_Task instructions_
The lines below starting at the line containing "Ai+ (392, 2326)" and ending at the line containing "Vivo X300 Pro (176, 2378)" are to be repeated exactly, with both ends kept and nothing else added.

_Dataset records_
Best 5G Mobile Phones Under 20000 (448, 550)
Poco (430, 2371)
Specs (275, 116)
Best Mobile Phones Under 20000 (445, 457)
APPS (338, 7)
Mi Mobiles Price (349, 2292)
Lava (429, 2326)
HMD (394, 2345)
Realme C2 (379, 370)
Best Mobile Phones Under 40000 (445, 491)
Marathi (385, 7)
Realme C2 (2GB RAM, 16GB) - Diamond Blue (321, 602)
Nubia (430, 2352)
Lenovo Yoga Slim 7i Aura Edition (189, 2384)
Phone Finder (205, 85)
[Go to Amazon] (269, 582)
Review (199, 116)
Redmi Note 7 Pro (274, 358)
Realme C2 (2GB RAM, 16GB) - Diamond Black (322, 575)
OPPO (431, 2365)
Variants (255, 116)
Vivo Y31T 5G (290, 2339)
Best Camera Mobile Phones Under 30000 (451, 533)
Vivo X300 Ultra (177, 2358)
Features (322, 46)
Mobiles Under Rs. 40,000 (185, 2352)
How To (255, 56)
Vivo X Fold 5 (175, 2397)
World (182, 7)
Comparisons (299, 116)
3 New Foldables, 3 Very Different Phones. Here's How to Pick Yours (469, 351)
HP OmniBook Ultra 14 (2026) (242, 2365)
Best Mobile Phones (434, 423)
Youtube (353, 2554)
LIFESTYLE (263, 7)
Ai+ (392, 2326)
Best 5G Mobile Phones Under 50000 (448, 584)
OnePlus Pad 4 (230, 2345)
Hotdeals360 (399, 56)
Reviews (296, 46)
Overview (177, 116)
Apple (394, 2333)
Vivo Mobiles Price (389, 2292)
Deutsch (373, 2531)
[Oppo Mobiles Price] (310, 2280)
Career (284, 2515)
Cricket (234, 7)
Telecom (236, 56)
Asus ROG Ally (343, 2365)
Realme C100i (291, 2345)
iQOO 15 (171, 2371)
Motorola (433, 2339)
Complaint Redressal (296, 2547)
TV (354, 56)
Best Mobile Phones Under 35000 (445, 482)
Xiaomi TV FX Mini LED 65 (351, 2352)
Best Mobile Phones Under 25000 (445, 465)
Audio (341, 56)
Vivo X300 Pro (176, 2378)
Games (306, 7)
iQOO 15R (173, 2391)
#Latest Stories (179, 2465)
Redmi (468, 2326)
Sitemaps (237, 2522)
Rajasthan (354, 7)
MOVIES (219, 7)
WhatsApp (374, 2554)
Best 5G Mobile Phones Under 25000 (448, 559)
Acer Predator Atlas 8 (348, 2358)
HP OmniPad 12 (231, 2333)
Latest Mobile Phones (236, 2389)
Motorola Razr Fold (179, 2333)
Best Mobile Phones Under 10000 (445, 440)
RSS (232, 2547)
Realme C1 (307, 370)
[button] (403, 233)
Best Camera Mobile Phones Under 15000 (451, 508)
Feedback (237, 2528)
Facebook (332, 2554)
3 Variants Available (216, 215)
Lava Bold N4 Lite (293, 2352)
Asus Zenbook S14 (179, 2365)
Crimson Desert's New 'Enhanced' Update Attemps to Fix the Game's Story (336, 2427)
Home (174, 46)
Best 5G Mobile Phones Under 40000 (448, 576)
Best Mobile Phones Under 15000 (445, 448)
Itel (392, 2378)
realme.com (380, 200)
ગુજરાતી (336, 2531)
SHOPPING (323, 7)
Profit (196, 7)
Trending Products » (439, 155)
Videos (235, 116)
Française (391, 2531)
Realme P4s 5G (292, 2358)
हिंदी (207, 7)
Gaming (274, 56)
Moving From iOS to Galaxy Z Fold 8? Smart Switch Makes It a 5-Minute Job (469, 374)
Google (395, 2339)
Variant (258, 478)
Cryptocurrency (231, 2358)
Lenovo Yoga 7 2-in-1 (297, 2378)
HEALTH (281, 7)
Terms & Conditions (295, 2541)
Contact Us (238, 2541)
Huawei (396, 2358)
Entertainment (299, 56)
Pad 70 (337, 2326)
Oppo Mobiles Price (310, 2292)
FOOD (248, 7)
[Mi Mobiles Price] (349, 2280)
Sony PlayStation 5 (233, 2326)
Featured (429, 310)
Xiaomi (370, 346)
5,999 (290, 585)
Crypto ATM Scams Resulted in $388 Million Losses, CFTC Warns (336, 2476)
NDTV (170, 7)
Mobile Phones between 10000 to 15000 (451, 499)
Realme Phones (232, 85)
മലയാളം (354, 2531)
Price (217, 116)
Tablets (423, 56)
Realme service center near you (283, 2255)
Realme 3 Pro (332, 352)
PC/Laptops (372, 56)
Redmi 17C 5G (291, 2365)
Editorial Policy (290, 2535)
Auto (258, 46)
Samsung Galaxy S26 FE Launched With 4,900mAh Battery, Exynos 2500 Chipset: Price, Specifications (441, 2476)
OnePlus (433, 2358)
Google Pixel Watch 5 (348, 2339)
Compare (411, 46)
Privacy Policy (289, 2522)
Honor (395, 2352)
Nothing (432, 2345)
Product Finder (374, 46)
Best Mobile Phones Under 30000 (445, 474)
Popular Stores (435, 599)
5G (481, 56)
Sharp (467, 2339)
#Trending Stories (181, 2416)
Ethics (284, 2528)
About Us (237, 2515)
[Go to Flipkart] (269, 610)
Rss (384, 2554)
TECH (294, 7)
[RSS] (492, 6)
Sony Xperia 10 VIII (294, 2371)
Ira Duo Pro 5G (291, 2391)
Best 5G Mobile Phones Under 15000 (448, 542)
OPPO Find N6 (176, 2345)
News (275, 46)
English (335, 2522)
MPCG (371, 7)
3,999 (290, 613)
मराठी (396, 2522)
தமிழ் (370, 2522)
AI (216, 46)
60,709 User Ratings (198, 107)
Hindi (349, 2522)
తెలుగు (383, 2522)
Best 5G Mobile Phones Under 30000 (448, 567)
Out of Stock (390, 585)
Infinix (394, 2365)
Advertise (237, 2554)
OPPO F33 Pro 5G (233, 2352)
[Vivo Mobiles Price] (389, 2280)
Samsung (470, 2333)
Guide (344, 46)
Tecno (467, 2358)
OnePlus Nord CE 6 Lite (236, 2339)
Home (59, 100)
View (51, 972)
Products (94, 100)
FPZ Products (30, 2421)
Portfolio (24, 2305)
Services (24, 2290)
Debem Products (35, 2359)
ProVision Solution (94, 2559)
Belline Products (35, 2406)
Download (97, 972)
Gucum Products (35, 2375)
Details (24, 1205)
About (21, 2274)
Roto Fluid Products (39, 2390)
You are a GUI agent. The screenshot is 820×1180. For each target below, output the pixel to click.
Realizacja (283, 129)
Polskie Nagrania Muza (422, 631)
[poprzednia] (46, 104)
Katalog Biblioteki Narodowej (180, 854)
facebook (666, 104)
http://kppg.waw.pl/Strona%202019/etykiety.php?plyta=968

_Response for this exercise_
Ai+ (392, 2326)
Best 5G Mobile Phones Under 50000 (448, 584)
OnePlus Pad 4 (230, 2345)
Hotdeals360 (399, 56)
Reviews (296, 46)
Overview (177, 116)
Apple (394, 2333)
Vivo Mobiles Price (389, 2292)
Deutsch (373, 2531)
[Oppo Mobiles Price] (310, 2280)
Career (284, 2515)
Cricket (234, 7)
Telecom (236, 56)
Asus ROG Ally (343, 2365)
Realme C100i (291, 2345)
iQOO 15 (171, 2371)
Motorola (433, 2339)
Complaint Redressal (296, 2547)
TV (354, 56)
Best Mobile Phones Under 35000 (445, 482)
Xiaomi TV FX Mini LED 65 (351, 2352)
Best Mobile Phones Under 25000 (445, 465)
Audio (341, 56)
Vivo X300 Pro (176, 2378)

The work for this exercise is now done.